The principal rocket variant Bird of prey 9 v1.0 was sent off multiple times from June 2010 to Walk 2013, its replacement Hawk 9 v1.1 multiple times from September 2013 to January 2016, and the Bird of prey 9 Full Pushed multiple times from December 2015 to introduce. Block 5, the most recent version of the Full Thrust, was released in May 2018. Block 5 boosters are designed to withstand 10 flights with only a few inspections, whereas Block 4 boosters were only flown twice and required several months of maintenance.

The center core of the Falcon Heavy derivative is a strengthened Falcon 9 first stage. Two additional Falcon 9 first stages are attached and used as boosters, each with an aerodynamic nosecone rather than the standard falcon 9 interstage.

In 158 of 169 attempts, the Falcon 9 first-stage boosters landed successfully (93.5%), with the Falcon 9 Block 5 version landing on 132 of 137 attempts (96.4%). The payloads of 134 first stage booster re-flights have all been successfully launched.
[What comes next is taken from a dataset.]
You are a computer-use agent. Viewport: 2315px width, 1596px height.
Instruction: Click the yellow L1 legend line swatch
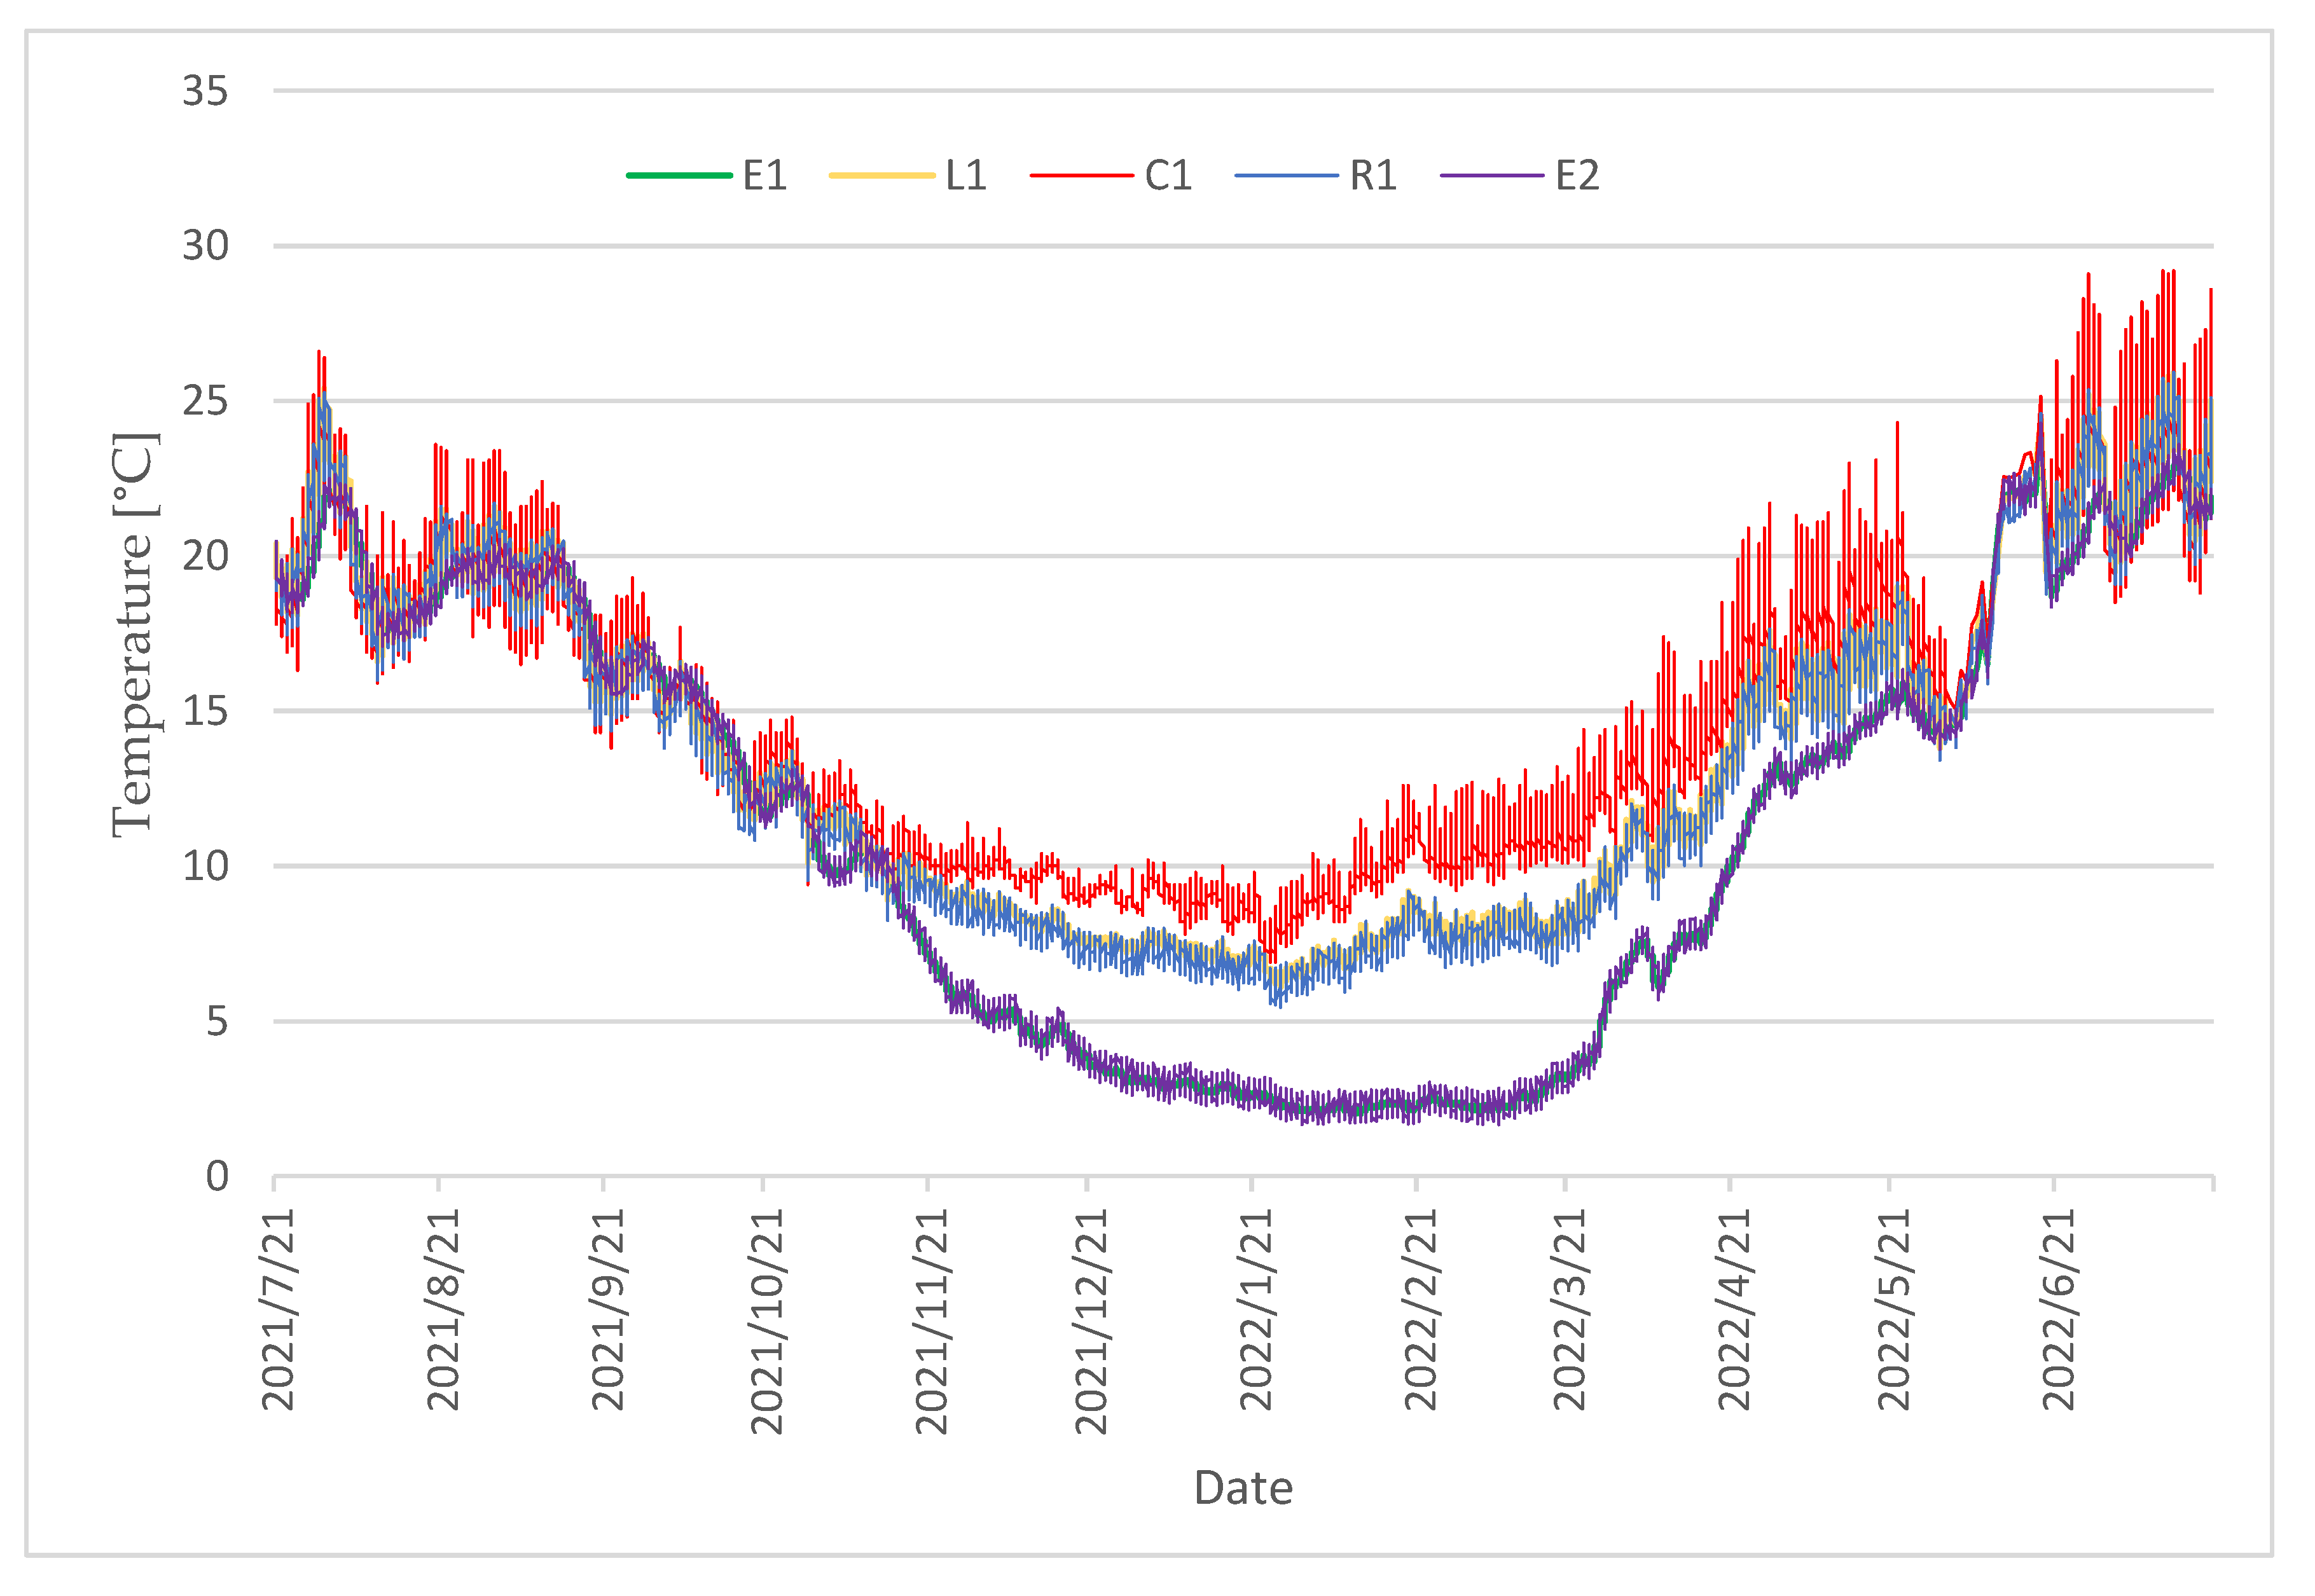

Before major production issues effectively halted all Starlink launches in H1 2021, SpaceX demonstrates a sustainable cadence of 40 launches per year by launching 20 Falcon 9 rockets in six months. Seven of those 20 launches were commercial and 13 were Starlink missions. SpaceX then proceeded to launch just three times between July 1 and November 11 due to a lack of commercial launches and Starlink satellites.

However, SpaceX was able to go from launching three times in 19 weeks to launching eight Falcon 9 rockets in six weeks during the final two months of 2021. In addition, SpaceX carried out five of those eight launches within a period of less than three weeks. It was reasonable to assume that five launches in a single month were a fluke given that this achievement marked December 2021 as SpaceX’s first five-launch month, just one year after SpaceX’s first four-launch month. However, a US military official in charge of managing the Florida range implicitly revealed that SpaceX was planning up to five East Coast Falcon launches in January 2022. The sudden change from a record of five launches in 27 days to five launches in 19 days felt like more than just a coincidence. It then, at that point, turned into whether or not SpaceX’s arrangements would endure the main genuine consistent of spaceflight: delays.

However, three weeks later, SpaceX is on track to launch two additional Falcon 9 rockets from Florida in the final few days of the month. The Italian Space Agency’s (ASI) CSG-2 Earth observation radar satellite was originally scheduled to launch in the latter part of 2021.